Finnegans Wake Symbols, Allegory and Motifs

The wake

The first critical symbol of the novel is arguably the title symbol, Finnegans Wake, a title which should have an apostrophe but doesn't. At the wake of Finnegan, the corpse is offered as the meal at the wake, but before anyone can take a bite, the body disappears. Then, as if it had not disappeared at all, someone drops whiskey on the body and it comes to life, eager for one last taste of alcohol (an example of Joyce's hilarious wit). These two symbols can be understood as references to the Catholic mass, because the body that is eaten in Holy Communion "has disappeared in one sense," and because the body and alcohol are being offered at a funeral service, which is one place where Communion is commonly offered.

HCE's sin

The central plot of the novel is that HCE, the Earwicker family father, has allegedly committed an indiscretion with two young ladies in a park. This is a sin of the "forbidden fruit" variety, done in a park, by a patriarch. The wife sets about defending him with letters (language and argument). These symbols combine to form a retelling of the Fall of Man sequence from Genesis 3. The father's sin symbolizes a fall into chaos which can be seen as a mythic representation for the chaotic language itself. Also, the wife defending him is akin to Eve blaming the serpent. Also, "Eve and Adam" are explicitly mentioned in the first sentence fragment of the epic novel.

The symbolic language

The trickery of language is a thematic motif in the novel. Right away, a person reading this book expecting an English-language novel will be fairly concerned to discover that the prose verges on absolute gibberish. Yet, it isn't gibberish. It is decipherable chaos. This makes the reader fight to understand, searching for meaning. That symbolizes the way people struggle to find meaning in the chaos of life.

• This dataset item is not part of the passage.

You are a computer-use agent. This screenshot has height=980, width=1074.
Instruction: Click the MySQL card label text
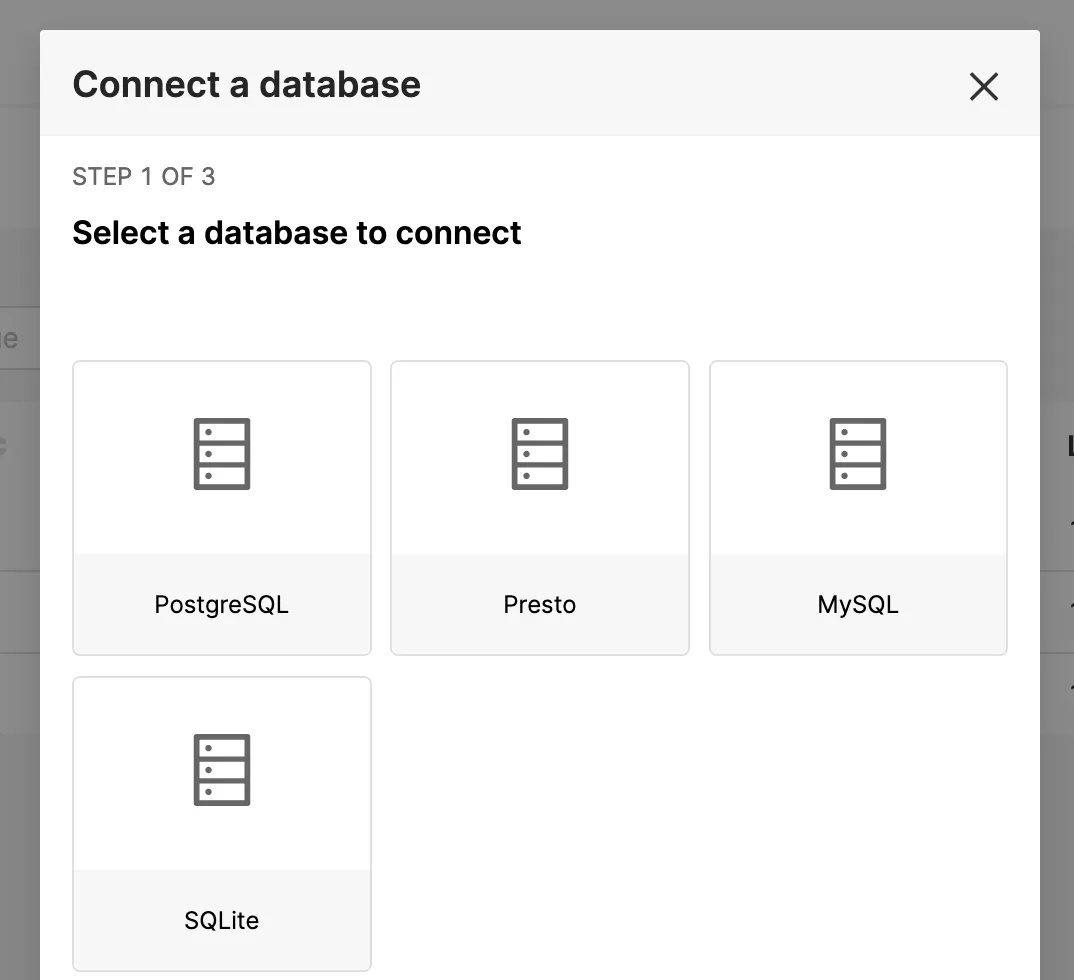click(857, 604)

The gift of Joyce's novel is that there is meaning to be found in its deeply archetypal plot.

The unconscious

Jung and Campbell were very aware of this symbolic interpretation. This interpretation stems from the idea that the plot of the book (and its confusing use of meta-language) can be seen as an artistic attempt to replicate the human dream state. In that case, the book would be a portrait of the unconscious (the part of the mind that is not clearly seen in the light of waking conscious). Notice that there is a significant exploration of dark-sides within characters: HCE molests girls in a park, the brother's compete to do off with him and become the love of their mother, the mother turns a blind eye to evil (one could argue), and many of the characters have serious drinking habits. And yet, the characters are vibrant and nearly godlike. Indeed, HCE stands for "Here Comes Everybody."

The Mother archetype

The most critical of these unconscious symbols is the complicated use of the Earwicker mother as a symbol. The novel begins midsentence without context, much like a human birth starts consciousness in medias res, leaving a child to acquire language (as the reader here must do) to make sense of a complicated field of overwhelming data. This makes the novel like a mother to the reader. Also, the final passage of the novel shows the mother turning into a river and running into the sea (a common symbol in mythology for the Great Mother, as in Hindu folklore). When the final sentence fragment ends the novel, that symbolizes the cycle of rebirth, because the reader sees that the novel reincarnates itself; the end is also the beginning. This is common symbolism in the field of comparative mythology.